Bakın bu konuda EN İYİYİZ ! Ama yine de MUTLU değiliz !
Yayınlanma Tarihi : 22.11.2017 02:07
Bu haber 93 defa okundu
İzlediyseniz eğer, bilirsiniz…
“Mutlu olmak, her şeyin yolunda olması demek değildir ! Mutlu olmak, görmezden gelme konusunda ustalaşmak demektir…” der, Beautiful Mind / Akıl Oyunları’nda…

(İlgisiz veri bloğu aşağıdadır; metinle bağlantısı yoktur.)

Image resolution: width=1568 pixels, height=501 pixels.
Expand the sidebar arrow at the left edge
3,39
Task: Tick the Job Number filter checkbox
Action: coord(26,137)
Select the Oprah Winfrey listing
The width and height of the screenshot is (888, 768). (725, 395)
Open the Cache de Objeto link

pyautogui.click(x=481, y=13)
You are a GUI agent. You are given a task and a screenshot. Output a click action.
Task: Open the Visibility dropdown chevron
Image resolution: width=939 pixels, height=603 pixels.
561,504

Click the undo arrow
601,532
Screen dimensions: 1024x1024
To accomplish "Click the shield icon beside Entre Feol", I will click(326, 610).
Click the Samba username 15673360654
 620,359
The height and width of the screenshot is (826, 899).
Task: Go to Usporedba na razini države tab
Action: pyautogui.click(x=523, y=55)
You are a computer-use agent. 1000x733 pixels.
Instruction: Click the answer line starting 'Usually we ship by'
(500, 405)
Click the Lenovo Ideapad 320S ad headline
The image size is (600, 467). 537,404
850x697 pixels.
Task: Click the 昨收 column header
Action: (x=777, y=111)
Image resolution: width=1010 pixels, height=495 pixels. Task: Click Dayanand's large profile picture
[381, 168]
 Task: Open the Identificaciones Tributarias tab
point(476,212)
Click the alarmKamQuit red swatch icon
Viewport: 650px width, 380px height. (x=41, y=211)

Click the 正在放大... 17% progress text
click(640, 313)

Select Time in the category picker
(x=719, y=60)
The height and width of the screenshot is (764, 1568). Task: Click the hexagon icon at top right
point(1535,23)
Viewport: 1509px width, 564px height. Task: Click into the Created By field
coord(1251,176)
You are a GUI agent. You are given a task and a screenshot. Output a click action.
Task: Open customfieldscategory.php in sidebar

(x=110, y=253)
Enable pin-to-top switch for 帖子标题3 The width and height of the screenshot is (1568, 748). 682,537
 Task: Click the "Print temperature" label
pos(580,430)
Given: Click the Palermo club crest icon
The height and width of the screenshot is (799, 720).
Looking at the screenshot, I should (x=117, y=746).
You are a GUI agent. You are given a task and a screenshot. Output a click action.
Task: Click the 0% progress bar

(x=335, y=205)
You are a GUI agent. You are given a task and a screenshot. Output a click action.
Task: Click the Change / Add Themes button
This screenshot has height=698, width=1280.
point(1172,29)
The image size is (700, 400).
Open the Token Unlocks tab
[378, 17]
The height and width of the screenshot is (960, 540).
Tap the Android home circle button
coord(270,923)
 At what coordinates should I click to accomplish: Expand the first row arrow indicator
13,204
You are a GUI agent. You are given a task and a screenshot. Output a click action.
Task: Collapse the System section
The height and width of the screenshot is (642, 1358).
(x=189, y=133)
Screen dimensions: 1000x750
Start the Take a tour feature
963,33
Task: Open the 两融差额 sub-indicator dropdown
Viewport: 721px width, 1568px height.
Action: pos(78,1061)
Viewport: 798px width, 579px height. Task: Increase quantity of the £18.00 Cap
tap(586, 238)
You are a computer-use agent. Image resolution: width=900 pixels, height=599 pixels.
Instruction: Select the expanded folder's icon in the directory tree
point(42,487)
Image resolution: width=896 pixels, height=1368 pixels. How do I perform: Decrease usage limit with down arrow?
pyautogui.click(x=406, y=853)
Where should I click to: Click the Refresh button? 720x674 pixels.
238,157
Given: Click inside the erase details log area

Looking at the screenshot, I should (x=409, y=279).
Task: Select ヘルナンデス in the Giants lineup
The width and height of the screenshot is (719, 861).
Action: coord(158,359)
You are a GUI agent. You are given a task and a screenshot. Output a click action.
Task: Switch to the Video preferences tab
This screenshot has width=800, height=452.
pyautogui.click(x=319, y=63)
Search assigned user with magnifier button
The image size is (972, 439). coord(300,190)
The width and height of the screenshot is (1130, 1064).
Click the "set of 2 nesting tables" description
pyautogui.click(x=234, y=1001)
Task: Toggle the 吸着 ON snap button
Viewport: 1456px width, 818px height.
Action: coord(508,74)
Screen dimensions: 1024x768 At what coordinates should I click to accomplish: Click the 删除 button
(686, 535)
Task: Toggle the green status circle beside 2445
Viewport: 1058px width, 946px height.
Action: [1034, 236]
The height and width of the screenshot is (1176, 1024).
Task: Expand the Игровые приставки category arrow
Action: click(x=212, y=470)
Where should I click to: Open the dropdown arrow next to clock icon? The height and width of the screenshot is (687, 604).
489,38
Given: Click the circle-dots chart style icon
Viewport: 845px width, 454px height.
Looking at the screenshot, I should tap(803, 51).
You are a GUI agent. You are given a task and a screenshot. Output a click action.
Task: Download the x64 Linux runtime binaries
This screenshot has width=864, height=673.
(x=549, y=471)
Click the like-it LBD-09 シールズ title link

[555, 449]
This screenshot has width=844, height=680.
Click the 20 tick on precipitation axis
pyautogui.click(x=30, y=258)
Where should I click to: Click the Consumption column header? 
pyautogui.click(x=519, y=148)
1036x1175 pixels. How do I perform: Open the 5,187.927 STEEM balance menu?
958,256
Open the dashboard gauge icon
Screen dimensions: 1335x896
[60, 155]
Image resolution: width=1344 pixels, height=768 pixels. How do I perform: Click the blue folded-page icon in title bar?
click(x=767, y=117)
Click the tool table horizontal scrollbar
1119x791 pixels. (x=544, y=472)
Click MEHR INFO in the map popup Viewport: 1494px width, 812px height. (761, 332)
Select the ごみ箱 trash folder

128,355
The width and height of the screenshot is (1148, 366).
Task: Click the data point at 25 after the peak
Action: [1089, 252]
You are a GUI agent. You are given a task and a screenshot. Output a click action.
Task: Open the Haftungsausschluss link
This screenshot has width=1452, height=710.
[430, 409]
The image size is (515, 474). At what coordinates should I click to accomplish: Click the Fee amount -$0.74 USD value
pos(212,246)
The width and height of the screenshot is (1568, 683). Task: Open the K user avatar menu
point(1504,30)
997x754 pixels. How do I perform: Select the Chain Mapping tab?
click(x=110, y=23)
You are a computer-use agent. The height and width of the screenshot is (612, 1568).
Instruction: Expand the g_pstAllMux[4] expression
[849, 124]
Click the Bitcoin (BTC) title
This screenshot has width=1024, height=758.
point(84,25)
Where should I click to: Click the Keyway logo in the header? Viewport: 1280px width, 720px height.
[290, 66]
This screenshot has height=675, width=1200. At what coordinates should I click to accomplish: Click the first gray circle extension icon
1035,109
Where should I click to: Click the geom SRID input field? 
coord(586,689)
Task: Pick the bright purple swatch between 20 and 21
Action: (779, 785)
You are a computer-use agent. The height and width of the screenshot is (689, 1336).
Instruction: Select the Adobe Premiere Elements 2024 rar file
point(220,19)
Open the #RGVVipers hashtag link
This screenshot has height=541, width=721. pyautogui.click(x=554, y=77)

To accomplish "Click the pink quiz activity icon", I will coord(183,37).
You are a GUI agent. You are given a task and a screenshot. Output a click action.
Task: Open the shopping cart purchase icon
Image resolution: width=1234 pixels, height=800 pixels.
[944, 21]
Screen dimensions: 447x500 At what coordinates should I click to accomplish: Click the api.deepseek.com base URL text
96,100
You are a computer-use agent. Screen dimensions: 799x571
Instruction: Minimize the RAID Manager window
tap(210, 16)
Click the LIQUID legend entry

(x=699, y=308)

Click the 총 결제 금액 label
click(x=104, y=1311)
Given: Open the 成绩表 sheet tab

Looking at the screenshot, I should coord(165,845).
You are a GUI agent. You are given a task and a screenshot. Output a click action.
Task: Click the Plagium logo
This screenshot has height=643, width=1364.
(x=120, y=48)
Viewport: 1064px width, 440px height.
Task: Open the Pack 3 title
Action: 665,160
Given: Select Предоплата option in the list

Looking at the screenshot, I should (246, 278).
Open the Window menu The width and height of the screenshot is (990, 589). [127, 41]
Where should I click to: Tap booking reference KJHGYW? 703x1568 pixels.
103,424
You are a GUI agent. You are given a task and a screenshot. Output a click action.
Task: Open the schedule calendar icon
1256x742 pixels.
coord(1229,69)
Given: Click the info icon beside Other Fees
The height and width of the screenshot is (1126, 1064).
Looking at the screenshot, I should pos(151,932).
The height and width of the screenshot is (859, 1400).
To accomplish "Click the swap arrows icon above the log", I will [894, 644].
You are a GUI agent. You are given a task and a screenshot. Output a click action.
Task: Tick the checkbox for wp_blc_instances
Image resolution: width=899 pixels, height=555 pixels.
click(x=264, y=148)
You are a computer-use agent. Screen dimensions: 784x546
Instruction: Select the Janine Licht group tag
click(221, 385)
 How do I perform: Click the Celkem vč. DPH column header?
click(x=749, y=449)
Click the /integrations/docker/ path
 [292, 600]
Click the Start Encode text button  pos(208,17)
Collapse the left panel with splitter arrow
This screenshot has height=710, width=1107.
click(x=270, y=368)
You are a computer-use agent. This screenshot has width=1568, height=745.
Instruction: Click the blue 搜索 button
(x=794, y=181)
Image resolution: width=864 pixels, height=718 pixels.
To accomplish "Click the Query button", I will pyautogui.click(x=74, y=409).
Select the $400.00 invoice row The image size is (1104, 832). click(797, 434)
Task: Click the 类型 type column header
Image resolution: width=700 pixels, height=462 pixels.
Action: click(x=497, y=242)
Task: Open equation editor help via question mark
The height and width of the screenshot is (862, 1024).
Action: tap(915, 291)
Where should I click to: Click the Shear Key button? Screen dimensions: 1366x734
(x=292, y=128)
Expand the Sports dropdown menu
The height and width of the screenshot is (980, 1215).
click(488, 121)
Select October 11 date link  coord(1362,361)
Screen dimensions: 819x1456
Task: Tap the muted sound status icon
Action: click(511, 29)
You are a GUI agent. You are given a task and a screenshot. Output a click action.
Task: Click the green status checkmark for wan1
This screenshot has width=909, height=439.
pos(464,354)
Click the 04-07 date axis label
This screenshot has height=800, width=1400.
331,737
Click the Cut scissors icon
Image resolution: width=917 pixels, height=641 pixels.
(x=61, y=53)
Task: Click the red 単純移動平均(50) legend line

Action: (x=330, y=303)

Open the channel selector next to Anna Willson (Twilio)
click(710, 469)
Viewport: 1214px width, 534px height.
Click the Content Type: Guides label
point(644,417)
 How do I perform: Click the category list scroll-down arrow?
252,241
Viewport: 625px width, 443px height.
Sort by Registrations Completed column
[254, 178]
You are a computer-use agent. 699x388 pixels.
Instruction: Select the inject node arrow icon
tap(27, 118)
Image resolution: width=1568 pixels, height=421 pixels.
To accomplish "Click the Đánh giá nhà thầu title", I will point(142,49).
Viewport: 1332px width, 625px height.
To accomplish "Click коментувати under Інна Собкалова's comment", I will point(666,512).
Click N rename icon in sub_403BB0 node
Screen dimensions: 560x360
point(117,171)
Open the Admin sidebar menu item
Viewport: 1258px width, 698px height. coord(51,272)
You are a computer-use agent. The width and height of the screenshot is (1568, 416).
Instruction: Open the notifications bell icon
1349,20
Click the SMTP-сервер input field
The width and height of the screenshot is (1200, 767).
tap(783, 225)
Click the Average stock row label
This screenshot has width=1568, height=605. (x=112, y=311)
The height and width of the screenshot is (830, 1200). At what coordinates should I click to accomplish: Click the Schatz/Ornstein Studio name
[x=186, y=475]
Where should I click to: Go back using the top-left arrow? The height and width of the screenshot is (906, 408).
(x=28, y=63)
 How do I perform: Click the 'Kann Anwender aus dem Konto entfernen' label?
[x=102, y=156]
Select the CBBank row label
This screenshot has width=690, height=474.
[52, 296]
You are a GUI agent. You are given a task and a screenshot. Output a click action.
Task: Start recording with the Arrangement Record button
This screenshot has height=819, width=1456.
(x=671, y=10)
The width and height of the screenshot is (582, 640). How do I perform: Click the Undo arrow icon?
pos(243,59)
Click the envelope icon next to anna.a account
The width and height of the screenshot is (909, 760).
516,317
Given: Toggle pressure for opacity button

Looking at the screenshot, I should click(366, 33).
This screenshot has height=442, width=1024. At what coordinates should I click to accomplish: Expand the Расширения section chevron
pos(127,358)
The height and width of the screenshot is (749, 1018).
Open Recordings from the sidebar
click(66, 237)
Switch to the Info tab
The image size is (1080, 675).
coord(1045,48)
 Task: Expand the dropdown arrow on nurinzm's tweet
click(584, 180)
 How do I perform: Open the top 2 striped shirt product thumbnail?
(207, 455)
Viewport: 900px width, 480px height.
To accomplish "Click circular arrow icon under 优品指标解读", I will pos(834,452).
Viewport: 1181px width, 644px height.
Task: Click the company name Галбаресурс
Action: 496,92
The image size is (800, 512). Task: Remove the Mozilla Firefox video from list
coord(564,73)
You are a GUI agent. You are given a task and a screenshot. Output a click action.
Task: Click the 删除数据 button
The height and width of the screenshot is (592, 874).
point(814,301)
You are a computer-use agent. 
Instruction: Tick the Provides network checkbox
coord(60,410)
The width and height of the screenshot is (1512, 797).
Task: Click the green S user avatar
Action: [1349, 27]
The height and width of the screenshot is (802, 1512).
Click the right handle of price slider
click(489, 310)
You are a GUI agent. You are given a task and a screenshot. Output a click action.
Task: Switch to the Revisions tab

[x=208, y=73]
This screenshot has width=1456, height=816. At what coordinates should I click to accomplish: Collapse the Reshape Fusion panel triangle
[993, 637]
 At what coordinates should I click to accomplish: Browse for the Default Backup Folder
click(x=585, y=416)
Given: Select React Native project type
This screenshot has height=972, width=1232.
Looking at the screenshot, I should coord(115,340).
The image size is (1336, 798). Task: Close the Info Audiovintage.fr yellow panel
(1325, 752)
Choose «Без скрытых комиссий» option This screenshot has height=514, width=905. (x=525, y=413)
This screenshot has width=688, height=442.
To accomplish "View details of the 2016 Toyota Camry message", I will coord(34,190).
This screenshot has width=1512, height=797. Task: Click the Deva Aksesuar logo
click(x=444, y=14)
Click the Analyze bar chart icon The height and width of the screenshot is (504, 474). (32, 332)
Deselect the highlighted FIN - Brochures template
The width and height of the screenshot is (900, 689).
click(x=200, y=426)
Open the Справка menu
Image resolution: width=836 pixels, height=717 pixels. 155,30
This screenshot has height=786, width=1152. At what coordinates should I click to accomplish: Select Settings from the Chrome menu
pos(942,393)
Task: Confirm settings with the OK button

Aslına bakarsanız, bu TESPİT doğruysa, HEPİMİZİN, ama istisnasız hepimizin MUTLU olması gerekmez miydi, ki görmezden gelme konusunda bu kadar iyiyken hele ki ? Niye mi ? Düşünsenize… Görmeyen, duymayan ve bilmeyen kalabalıkların coğrafyasında görmemiz isteneni görüp duymamız isteneni duyarken, sadece ama sadece bilmemiz istenenleri BİLİYOR, diğerlerinin yanından ise usulca ve sessizce geçip gidiyoruz !
Yok, mutluyuz…
Hem de çok mutluyuz…
Ki tüm şartları yerine getirmişiz !
Hele ki bu kadar körken ve bu kadar sağırken !
Peki, öyle miyiz ?
Mutlu muyuz ?
Mutlu musunuz ?
Haklısınız !
Değiliz !
Buna rağmen hem de !
Oysa ki hayat denen şey bu değil…
Hayat denen şey, Can Yücel’in dediği gibi…
*.*
Iskalamak istemiyorsan hayatı,
haydi şimdi kalk bakalım,
silkin şöyle bir,
At üzerinden hayatın yorgunluğunu…
Vakit zannettiğinden daha az…
Haydi kalk bakalım,
şimdi yaşamak zamanı…
*.*
Evet…
Eldeki fazlasını hak ediyor…
Yaşadığımız hayat fazlasını hak ediyor…
Daha fazla cesareti ve o cesaretle ayağa kalkışı…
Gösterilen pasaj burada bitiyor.